County Commission says no to new Wal-Mart.

Cordova Wal-Mart shoppers can still save money and live better, if they choose, but they'll have to do so at two of the area's existing Wal-Mart stores.

This week, the County Commission rejected a plan for a new Wal-Mart Supercenter at the corner of Houston Levee and Macon roads. Area residents complained that infrastructure at the site would not support the store and that nearby Wal-Marts might close if the new store opened.

"Wal-Mart doesn't care about what they do to the community," said Brian Stephens, attorney for Citizens for Sustainable Growth, the group leading the fight against the big-box retailer. "We have to care."

The Land Use Control Board approved the store in July, and Chip Saliba, land-use controls manager for the joint county/city Office of Planning and Development, said there were a number of reasons why the board supported the plan.

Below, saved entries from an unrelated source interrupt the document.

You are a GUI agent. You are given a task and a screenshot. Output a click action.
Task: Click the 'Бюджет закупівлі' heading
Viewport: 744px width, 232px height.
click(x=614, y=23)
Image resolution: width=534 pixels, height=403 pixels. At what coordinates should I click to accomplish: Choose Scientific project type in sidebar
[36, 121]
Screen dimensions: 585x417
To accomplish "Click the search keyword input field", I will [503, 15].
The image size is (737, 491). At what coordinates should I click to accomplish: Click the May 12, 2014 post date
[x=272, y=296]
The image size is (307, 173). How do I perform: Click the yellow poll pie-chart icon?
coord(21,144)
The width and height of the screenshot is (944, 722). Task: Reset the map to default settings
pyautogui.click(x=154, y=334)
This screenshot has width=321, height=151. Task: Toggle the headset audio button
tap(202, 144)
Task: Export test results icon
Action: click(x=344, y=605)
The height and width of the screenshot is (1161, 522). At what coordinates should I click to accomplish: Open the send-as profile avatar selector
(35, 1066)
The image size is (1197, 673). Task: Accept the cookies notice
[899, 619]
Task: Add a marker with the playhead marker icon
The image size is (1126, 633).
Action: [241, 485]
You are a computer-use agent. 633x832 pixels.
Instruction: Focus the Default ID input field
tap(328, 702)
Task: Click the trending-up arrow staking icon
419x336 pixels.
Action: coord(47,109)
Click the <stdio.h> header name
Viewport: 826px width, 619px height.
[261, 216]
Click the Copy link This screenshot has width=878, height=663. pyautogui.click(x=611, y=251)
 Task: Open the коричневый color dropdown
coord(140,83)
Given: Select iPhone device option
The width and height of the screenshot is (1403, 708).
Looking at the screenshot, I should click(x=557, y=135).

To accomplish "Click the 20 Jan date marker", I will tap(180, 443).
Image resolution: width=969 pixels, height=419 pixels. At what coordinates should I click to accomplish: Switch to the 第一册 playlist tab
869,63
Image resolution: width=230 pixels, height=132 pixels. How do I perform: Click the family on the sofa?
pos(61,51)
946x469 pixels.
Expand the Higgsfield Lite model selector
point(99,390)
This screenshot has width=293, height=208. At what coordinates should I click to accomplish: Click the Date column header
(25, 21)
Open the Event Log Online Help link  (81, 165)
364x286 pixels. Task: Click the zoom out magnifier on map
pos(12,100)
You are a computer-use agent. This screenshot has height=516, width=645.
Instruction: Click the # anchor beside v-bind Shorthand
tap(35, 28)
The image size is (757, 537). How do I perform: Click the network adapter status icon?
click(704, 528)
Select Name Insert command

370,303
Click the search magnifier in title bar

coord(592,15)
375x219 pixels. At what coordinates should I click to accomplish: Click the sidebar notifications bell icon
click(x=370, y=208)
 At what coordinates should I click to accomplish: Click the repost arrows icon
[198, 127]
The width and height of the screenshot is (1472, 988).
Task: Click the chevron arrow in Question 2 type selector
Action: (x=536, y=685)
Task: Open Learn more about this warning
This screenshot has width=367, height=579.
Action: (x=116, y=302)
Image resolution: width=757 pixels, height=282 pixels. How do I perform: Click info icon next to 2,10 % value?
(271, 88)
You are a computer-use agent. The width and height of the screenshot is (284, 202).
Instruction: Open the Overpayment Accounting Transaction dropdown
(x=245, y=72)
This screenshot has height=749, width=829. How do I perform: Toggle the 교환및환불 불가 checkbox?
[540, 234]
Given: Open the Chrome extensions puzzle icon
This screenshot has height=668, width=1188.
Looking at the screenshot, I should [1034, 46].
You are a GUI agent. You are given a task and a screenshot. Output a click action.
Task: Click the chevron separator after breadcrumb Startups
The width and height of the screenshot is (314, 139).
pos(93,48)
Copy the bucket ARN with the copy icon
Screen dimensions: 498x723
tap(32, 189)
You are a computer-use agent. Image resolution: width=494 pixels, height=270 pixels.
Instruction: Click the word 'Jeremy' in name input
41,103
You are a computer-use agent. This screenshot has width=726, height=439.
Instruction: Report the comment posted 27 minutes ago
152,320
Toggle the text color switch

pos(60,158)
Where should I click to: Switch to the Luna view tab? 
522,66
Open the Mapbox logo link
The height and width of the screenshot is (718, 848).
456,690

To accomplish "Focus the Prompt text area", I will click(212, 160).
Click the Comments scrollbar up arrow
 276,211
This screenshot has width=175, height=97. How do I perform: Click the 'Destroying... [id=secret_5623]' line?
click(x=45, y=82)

The site already had been approved for commercial development up to 315,000 square feet and Wal-Mart's proposal would develop just more than half of that. Wal-Mart also offered to pay for full road improvements near the intersection.

"The board felt that Wal-Mart was creating less of an impact than what could potentially be developed there," Saliba said.

Dennis Alpert, corporate spokesperson for Wal-Mart, said Cordova's existing stores are over-shopped.

"[We're] trying to place a store in a neighborhood that needs it and where we're wanted," Alpert said. "Not everybody may want us, but a large segment of that population does."

Shelby County commissioner Steve Mulroy opposed the project, saying he thought a third Wal-Mart in the area would encourage further migration of people away from the core city.

"It's going to contribute to urban sprawl and all of the unhealthy tendencies we've had over the years that we're trying to reverse," Mulroy said. "On top of that, there has been overwhelming opposition by the neighbors."

Citizens for Sustainable Growth's Stephens agreed that a new Wal-Mart would contribute to urban sprawl.

"I think the real issue is whether or not we're going to build a sustainable community. Mayor Wharton has gone through a lot of trouble to produce the Sustainable Shelby Initiative, and this development flies in the face of it," Stephens said. "Are we going to build a community where people want to live, or are we going to continue to do what we've done in the past, which is allow uncontrolled development that hurts the people?"